It is gone.
Parker's Paranormal Page 10/29/XX94
The humming. it stopped.
I visited the mall like I said I would nothing significant happened everything was turned off, but when I woke up the next morning (yesterday) the humming was gone. But that is the problem. I became so accustomed to it that day and now without it I feel a piece of me is missing. It feels like an addiction I cannot cure. I have tried drowning it out with every substance I own but nothing compares. The closest I've gotten was by running the microwave but I can't keep that on all the time, my mom complained that I would break the thing. The hum felt like I finally held some purpose. I spent all day today at the mall, waiting for The Headline to speak to me again.

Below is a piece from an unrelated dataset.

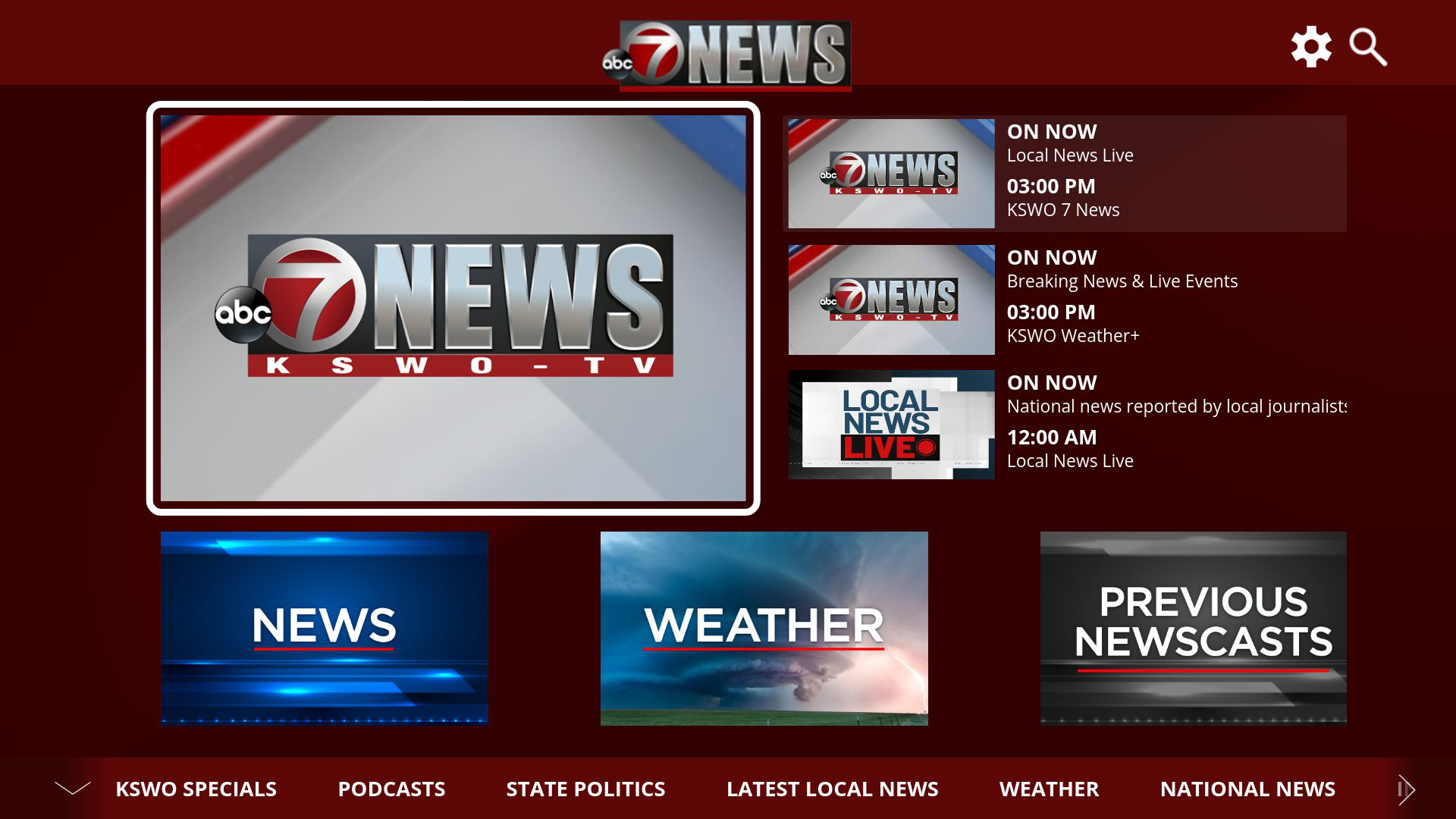Collapse the bottom navigation strip chevron
The width and height of the screenshot is (1456, 819).
pos(74,789)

But nothing, absolutely nothing. I waited for hours even pleaded with the staff to let me wait after close but of course they weren't having any of it. It is no use talking to my friends, they are still calling bullshit. They wouldn't understand, it isn't my fault they weren't chosen to hear His song. That hum had given me some sense of purpose, a sense of being I had never had. And now I've been cut off. I need the hum to survive I CANNOT go back to how it was before I REFUSE.
I am going back to the mall tonight, I don't care how closed it is I need this. I won't leave until it comes back. This will probably be my last post for a while. I no longer am interested in investigating or reporting on anything until I get this sorted.
I will find it again I DESERVE to have it was ME, I, who was chosen. I am going back to the mall tonight. I will go back to the hum. I won't take no for an answer. there was no reason for it to cut me off like it did.